Guidance on Provider-Initiated HIV Testing and Counseling in Health Facilities

Source:

World Health Organization (WHO),
Joint United Nations Programme on HIV/AIDS [UNAIDS],
2007
: 55 p.

This document responds to growing need at country level for basic operational guidance on provider-initiated HIV testing and counseling in health facilities. It is intended for a wide audience including policy-makers, HIV/AIDS program planners and coordinators, health-care providers, non-governmental organizations providing HIV/AIDS services and civil society groups.

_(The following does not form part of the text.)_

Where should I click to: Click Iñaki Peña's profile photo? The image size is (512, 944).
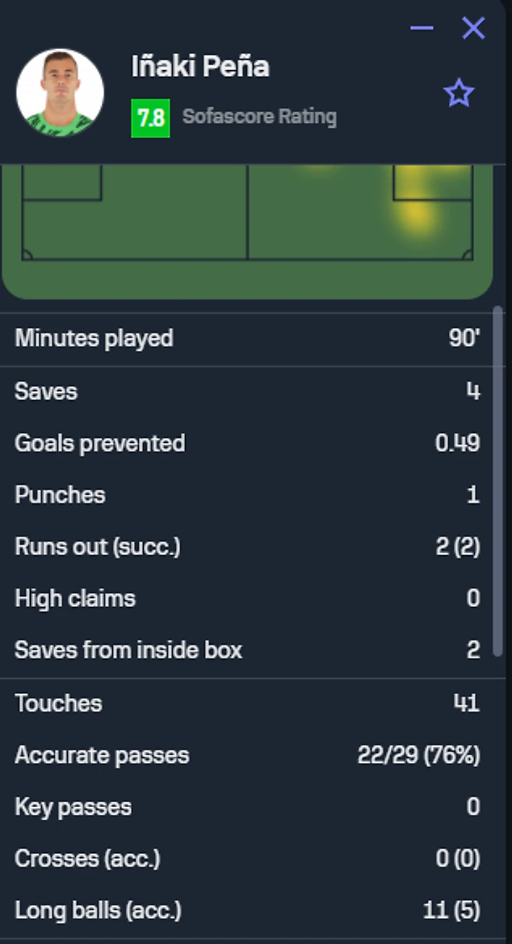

Evidence from both industrialized and resource-constrained settings suggests that many opportunities to diagnose and counsel individuals at health facilities are being missed and that provider-initiated HIV testing and counselling facilitates diagnosis and access to HIV-related services. With this approach, an HIV test is recommended 1) for all patients, irrespective of epidemic setting, whose clinical presentation might result from underlying HIV infection; 2) as a standard part of medical care for all patients attending health facilities in generalized HIV epidemics; and 3) more selectively in concentrated and low-level epidemics. Individuals must specifically decline the HIV test if they do not want it to be performed. Additional discussion of the right to decline HIV testing, of the risks and benefits of HIV testing and disclosure, and about social support available may be required for groups especially vulnerable to adverse consequences upon disclosure of an HIV test result.

Guidance on provider-initiated HIV testing and counselling in this document is categorized according to the following HIV epidemic types: low-level HIV epidemics, concentrated HIV epidemics, generalized HIV epidemics. This document also includes discussion on an enabling environment, pre-test informaiton and informed consent, post-test counseling, the frequency of testing, HIV testing technologies, and programmatic considerations.